10/10
Mickey's Horrible Adventure
31 October 2002
A Walt Disney MICKEY MOUSE Cartoon.

Brave Mickey tracks THE MAD DOCTOR who has kidnapped Pluto to a spooky old castle of horrors.

This fascinating little black & white film was considered so frightful and inconsistent with other Mouse cartoons, it was hidden away for decades in the Disney vaults. Heavily influenced by the horror films of the early 1930's, there are some truly eerie moments as stalwart Mickey searches the castle and must deal with the dangerous skeletons that follow him, while poor Pluto is strapped down in the laboratory and threatened with a hideous fate by the deranged Doctor. Besides the plot, the animation is excellent, with the artists getting to entertain the viewers with intriguing experiments in light & shadow. Walt Disney supplies Mickey's squeaky voice.

Walt Disney (1901-1966) was always intrigued by drawings. As a lad in Marceline, Missouri, he sketched farm animals on scraps of paper; later, as an ambulance driver in France during the First World War, he drew figures on the sides of his vehicle. Back in Kansas City, along with artist Ub Iwerks, Walt developed a primitive animation studio that provided animated commercials and tiny cartoons for the local movie theaters. Always the innovator, his ALICE IN CARTOONLAND series broke ground in placing a live figure in a cartoon universe. Business reversals sent Disney & Iwerks to Hollywood in 1923, where Walt's older brother Roy became his lifelong business manager & counselor.
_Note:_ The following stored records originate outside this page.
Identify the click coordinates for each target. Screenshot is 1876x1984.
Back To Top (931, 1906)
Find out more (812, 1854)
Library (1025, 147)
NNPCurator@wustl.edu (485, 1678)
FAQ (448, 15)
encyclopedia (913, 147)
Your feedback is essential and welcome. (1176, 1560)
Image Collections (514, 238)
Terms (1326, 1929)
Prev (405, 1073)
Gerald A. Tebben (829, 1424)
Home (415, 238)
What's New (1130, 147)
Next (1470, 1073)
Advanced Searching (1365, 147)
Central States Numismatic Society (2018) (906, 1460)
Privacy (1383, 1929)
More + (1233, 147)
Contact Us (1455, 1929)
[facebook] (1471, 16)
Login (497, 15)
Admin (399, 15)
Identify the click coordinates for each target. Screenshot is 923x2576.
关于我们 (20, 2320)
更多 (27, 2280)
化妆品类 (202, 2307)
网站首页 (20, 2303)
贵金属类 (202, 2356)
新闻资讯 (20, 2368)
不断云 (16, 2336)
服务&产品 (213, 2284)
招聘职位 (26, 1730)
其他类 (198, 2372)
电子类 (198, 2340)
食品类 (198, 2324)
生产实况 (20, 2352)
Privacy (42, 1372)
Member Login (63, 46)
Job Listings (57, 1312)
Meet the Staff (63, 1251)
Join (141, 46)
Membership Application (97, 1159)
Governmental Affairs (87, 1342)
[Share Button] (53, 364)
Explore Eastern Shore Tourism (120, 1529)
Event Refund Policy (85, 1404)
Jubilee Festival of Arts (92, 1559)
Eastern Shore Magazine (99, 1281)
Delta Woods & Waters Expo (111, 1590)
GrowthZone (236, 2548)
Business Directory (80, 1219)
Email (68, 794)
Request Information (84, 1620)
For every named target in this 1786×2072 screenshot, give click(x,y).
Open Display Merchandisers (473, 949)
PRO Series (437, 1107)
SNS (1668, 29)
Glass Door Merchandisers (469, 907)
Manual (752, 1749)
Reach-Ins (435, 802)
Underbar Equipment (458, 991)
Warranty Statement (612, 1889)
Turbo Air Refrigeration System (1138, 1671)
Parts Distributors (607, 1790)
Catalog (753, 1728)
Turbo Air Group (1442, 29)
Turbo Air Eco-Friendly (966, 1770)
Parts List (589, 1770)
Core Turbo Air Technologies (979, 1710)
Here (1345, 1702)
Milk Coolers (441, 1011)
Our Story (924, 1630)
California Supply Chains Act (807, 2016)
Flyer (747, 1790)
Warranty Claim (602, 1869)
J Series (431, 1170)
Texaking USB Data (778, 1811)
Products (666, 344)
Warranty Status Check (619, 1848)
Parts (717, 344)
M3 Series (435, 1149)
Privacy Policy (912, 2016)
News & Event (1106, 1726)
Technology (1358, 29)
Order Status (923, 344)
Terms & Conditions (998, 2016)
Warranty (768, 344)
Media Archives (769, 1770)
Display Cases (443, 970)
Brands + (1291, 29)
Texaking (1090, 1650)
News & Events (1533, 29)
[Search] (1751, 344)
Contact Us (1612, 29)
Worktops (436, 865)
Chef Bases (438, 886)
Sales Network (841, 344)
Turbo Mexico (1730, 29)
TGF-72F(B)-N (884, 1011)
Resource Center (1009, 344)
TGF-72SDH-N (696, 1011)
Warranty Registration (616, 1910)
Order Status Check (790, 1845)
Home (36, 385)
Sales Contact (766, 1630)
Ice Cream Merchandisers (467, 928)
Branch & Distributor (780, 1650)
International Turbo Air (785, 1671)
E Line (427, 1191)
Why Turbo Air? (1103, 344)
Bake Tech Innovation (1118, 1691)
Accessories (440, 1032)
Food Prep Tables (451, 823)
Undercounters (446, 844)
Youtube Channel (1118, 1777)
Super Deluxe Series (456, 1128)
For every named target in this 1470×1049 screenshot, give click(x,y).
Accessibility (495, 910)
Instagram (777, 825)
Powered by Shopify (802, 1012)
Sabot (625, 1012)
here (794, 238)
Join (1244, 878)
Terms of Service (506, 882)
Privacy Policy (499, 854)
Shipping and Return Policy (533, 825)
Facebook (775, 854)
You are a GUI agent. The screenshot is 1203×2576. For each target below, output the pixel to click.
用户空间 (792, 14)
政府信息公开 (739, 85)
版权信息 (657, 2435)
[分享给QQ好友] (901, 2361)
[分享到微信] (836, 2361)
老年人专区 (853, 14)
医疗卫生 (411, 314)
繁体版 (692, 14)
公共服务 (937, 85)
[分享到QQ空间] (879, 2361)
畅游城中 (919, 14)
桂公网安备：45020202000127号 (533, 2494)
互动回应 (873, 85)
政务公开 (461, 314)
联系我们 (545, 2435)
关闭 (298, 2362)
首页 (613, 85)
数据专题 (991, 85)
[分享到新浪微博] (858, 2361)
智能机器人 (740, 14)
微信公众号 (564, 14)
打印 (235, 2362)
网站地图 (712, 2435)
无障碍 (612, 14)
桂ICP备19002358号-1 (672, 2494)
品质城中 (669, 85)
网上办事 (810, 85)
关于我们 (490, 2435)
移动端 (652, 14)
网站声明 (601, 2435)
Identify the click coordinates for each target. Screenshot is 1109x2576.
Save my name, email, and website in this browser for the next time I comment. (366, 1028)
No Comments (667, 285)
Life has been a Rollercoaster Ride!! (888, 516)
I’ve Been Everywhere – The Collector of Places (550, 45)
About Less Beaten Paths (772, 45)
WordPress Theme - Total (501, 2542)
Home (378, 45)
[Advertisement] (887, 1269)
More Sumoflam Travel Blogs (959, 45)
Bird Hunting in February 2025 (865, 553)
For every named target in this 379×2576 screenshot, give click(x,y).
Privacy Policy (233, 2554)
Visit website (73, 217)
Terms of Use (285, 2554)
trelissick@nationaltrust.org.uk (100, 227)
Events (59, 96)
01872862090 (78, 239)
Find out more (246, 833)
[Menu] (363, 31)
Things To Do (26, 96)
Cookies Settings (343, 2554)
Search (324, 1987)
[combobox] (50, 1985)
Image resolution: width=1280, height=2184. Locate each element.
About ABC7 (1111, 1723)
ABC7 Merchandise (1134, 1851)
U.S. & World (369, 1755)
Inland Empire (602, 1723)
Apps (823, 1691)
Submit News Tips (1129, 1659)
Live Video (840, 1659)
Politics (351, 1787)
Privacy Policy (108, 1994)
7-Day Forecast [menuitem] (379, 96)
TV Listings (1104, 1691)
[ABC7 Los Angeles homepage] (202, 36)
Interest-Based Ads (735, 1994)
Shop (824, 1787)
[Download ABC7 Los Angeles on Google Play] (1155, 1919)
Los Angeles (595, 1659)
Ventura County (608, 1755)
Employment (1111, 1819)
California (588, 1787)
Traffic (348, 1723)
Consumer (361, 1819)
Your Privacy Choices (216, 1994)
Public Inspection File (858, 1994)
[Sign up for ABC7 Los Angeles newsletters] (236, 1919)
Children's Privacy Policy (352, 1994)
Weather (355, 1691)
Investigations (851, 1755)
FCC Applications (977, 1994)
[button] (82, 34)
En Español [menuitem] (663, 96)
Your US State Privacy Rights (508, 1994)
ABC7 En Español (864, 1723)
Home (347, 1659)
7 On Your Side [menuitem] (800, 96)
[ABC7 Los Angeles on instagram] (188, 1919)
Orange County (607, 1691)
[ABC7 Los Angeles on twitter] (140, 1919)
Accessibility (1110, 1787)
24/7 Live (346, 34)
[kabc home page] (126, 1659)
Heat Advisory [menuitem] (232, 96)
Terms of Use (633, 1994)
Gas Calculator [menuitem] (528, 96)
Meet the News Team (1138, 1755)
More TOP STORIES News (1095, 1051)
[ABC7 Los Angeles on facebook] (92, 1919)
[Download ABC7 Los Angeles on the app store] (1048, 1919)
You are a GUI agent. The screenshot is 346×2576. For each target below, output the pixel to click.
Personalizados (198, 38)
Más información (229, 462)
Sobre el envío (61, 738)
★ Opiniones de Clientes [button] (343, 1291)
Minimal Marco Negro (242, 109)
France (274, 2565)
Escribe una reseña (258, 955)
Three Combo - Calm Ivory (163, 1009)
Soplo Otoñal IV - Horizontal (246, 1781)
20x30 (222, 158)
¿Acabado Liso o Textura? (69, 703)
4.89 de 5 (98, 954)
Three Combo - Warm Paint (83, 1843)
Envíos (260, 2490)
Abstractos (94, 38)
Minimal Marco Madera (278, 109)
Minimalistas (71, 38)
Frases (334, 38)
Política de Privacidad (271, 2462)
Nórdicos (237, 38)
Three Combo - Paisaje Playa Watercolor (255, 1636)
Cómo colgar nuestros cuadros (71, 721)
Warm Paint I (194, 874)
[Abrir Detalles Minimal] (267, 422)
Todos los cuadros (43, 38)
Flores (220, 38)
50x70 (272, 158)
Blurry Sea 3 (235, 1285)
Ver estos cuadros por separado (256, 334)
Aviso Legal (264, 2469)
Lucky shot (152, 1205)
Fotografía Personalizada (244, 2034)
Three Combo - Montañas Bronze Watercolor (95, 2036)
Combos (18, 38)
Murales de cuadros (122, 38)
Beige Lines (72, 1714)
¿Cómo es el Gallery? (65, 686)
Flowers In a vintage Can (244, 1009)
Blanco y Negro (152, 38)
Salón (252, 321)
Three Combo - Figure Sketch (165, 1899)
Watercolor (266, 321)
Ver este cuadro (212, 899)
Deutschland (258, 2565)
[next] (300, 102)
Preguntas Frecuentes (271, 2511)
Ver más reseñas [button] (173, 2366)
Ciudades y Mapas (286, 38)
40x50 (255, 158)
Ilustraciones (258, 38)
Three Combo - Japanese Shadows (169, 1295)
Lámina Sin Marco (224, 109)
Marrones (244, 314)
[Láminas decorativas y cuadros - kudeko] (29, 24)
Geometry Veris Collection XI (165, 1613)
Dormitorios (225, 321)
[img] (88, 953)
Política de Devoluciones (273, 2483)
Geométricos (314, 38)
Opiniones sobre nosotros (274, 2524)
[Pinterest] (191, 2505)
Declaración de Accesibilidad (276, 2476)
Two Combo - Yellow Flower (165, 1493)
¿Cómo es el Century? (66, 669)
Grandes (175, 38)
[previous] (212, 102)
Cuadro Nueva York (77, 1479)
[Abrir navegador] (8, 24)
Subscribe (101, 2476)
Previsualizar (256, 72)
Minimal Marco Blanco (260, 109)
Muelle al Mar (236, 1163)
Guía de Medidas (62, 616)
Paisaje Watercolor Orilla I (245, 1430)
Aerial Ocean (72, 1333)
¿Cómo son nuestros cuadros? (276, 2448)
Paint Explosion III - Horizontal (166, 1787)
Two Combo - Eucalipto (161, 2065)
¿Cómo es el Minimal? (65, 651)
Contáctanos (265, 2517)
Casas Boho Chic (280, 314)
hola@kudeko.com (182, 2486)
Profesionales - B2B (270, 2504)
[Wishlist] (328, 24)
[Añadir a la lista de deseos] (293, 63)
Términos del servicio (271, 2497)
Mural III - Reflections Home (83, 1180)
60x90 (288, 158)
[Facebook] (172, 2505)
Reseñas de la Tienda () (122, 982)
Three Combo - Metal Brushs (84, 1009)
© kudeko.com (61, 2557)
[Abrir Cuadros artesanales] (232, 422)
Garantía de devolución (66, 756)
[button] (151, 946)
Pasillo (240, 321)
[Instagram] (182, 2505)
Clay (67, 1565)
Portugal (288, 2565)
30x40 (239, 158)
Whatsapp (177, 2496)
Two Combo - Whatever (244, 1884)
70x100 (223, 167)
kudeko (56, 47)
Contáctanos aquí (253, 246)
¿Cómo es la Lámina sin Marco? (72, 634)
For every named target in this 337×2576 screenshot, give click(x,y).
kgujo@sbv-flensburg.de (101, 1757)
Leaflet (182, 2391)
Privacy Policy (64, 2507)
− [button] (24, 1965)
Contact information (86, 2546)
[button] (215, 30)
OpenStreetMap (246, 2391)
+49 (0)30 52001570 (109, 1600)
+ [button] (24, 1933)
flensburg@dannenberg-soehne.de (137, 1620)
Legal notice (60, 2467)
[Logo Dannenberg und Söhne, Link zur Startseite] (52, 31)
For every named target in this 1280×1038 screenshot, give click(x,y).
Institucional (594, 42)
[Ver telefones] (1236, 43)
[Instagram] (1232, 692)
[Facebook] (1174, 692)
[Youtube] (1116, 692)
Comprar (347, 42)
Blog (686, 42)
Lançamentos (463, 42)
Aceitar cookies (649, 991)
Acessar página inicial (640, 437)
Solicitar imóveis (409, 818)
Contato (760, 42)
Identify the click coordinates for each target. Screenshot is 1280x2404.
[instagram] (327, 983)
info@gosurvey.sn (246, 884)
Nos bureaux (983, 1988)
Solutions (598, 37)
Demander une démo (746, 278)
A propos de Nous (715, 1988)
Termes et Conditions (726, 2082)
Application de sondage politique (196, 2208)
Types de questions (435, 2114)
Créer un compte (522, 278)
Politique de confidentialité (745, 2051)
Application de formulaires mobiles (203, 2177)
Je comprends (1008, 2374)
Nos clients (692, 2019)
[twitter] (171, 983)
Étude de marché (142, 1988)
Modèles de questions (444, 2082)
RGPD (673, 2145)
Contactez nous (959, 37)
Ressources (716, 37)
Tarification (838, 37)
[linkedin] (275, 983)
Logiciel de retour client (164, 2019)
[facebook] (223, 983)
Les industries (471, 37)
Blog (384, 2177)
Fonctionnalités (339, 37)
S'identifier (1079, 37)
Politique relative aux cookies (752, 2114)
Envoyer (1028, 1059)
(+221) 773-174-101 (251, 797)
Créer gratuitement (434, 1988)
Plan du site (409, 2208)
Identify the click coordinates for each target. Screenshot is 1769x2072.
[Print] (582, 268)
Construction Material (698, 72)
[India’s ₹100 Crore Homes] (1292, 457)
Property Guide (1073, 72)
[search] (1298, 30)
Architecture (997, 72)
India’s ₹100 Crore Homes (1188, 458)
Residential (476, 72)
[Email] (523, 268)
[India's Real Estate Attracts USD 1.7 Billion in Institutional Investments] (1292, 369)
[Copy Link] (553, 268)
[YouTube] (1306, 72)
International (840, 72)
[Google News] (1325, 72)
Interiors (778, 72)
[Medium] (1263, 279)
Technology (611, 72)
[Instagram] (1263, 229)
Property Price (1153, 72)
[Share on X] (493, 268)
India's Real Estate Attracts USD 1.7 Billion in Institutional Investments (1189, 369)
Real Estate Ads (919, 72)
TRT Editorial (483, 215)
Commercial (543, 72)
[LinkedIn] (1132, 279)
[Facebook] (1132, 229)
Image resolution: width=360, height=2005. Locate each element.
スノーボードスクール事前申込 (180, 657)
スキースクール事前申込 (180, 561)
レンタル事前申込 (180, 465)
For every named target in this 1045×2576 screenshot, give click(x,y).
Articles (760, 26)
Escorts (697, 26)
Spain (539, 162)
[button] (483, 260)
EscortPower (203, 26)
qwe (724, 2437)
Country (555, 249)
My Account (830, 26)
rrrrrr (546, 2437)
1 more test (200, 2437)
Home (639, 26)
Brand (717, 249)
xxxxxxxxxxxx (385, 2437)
When a mildly successful series with Oswald The Lucky Rabbit was snatched away by the distributor, the character of Mickey Mouse sprung into Walt's imagination, ensuring Disney's immortality. The happy arrival of sound technology made Mickey's screen debut, STEAMBOAT WILLIE (1928), a tremendous audience success with its use of synchronized music. The SILLY SYMPHONIES soon appeared, and Walt's growing crew of marvelously talented animators were quickly conquering new territory with full color, illusions of depth and radical advancements in personality development, an arena in which Walt's genius was unbeatable. Mickey's feisty, naughty behavior had captured millions of fans, but he was soon to be joined by other animated companions: temperamental Donald Duck, intellectually-challenged Goofy and energetic Pluto. All this was in preparation for Walt's grandest dream - feature length animated films. Against a blizzard of doomsayers, Walt persevered and over the next decades delighted children of all ages with the adventures of Snow White, Pinocchio, Dumbo, Bambi & Peter Pan. Walt never forgot that his fortunes were all started by a mouse, or that simplicity of message and lots of hard work always pay off.